* Work instruction *
In the entries below, find each line bearing the string "agent" and copy it.
------------------------------------------------------------
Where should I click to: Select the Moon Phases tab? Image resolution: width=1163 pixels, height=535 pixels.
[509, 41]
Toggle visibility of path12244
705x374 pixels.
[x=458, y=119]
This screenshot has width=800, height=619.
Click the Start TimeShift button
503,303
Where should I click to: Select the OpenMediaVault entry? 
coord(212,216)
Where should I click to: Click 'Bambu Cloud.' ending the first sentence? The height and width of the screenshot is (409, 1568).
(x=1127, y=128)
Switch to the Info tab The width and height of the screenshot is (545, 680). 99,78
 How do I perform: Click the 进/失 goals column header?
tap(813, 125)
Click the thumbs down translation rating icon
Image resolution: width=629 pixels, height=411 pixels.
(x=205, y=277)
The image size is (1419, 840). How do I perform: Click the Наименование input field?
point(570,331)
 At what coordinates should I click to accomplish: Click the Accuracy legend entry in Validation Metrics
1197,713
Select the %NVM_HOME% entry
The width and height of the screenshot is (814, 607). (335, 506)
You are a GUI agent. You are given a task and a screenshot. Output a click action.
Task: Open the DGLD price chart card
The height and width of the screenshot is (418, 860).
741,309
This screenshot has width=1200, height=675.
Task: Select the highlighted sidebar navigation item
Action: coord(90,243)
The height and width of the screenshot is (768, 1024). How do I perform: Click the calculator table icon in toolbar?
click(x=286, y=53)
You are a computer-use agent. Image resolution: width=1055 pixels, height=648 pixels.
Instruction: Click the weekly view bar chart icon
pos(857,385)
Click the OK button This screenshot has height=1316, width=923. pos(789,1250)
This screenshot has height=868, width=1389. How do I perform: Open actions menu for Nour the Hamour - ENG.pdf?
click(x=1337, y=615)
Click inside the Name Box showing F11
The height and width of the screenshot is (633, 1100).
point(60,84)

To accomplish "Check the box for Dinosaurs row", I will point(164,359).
------------------------------------------------------------
* Finished task *
You are a GUI agent. You are given a task and a screenshot. Output a click action.
You are a computer-use agent. Image resolution: width=1055 pixels, height=648 pixels.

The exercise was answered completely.